2. The ideological blinders of the neoliberal belief system:

“Though this might beggar belief, there is nothing sinister in Bernanke’s failure to realize this: it’s a failing that he shares in common with the vast majority of economists. His problem is the theory he learnt in high school and university that he thought was simply “economics”—as if it was the only way one could think about how the economy operated. In reality, it was “Neoclassical economics”, which is just one of the many schools of thought within economics. In the same way that Christianity is not the only religion in the world, there are other schools of thought in economics. And just as different religions have different beliefs, so too do schools of thought within economics—only economists tend to call their beliefs “assumptions” because this sounds more scientific than “beliefs”.

Let’s call a spade a spade: two of the key beliefs of the Neoclassical school of thought are now coming to haunt Bernanke—because they are false. These are that the economy is (almost) always in equilibrium, and that private debt doesn’t matter.

One of Bernanke’s predecessors who also once believed these two things was Irving Fisher, and just like Bernanke, he was originally utterly flummoxed when the US economy collapsed from prosperity to Depression back in 1930. But ultimately he came around to a different way of thinking that he christened “The Debt Deflation Theory of Great Depressions” (Fisher 1933).

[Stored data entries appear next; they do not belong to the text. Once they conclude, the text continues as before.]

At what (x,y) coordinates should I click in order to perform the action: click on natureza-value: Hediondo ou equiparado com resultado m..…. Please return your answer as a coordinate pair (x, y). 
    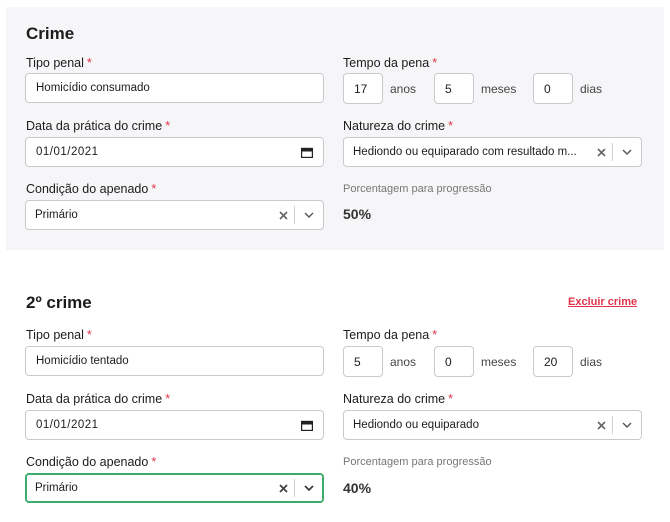
    Looking at the image, I should click on (465, 152).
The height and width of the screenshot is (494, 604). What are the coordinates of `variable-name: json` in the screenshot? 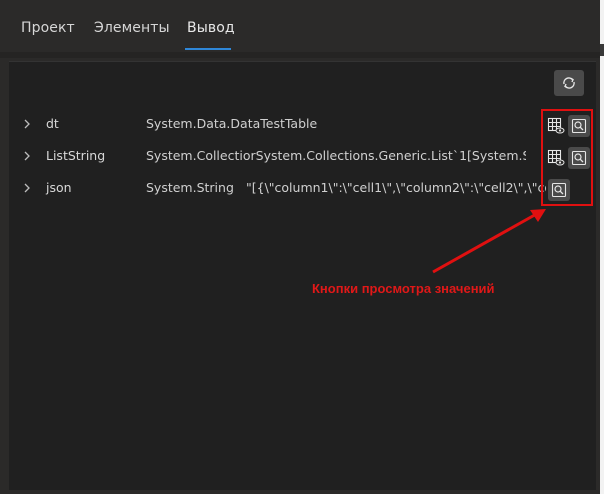 It's located at (59, 188).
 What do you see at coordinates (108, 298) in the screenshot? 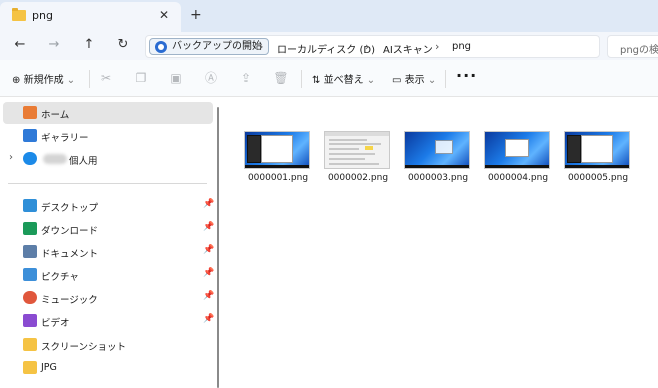
I see `sidebar-item-music: ミュージック 📌` at bounding box center [108, 298].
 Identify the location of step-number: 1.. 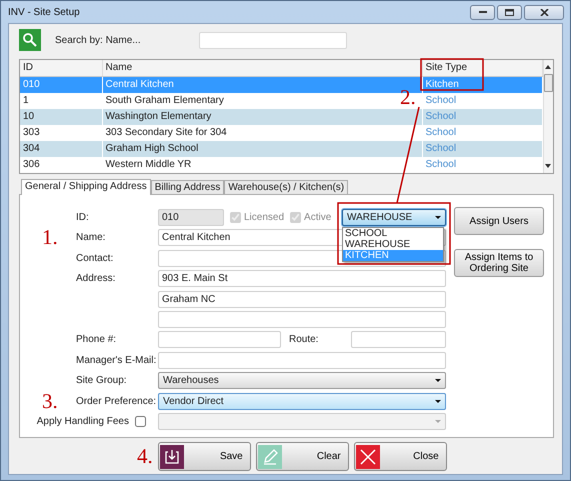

You would think Bernanke, as the alleged expert on the Great Depression—after all, that’s one of the main reasons he got the job as Chairman of the Federal Reserve—had read Fisher’s papers. And you’d be right. But the problem is that he didn’t understand them—and here we come back to the belief problem. The Great Depression forced Fisher—who was also a Neoclassical economist—to realize that the belief that the economy was always in equilibrium was false. When Bernanke read Fisher, he completely failed to grasp this point. Just as a religious scholar from, for example, the Hindu tradition might completely miss the key points in the Christian Bible, Bernanke didn’t even register how important abandoning the belief in equilibrium was to Fisher.

We might not be in such a pickle now if economics had started to become more of a science and less of a religion by following Fisher’s lead, and abandoning key beliefs when reality made a mockery of them. But instead neoclassical economics completely rebuilt its belief system after the Great Depression, and here we are again, once more experiencing the disconnect between neoclassical beliefs and economic reality.”

3. The role of the banks and their unsustainable profit levels

“Because of that debt level, bank profits have gone through the roof as a share of GDP. Back before we had a financial crisis—when debt levels were far lower than today—so too were bank profits as a share of GDP. A sustainable level of bank profits appears to be about 1% of GDP. The blowout from this level to virtually six times as much began when bank deregulation.”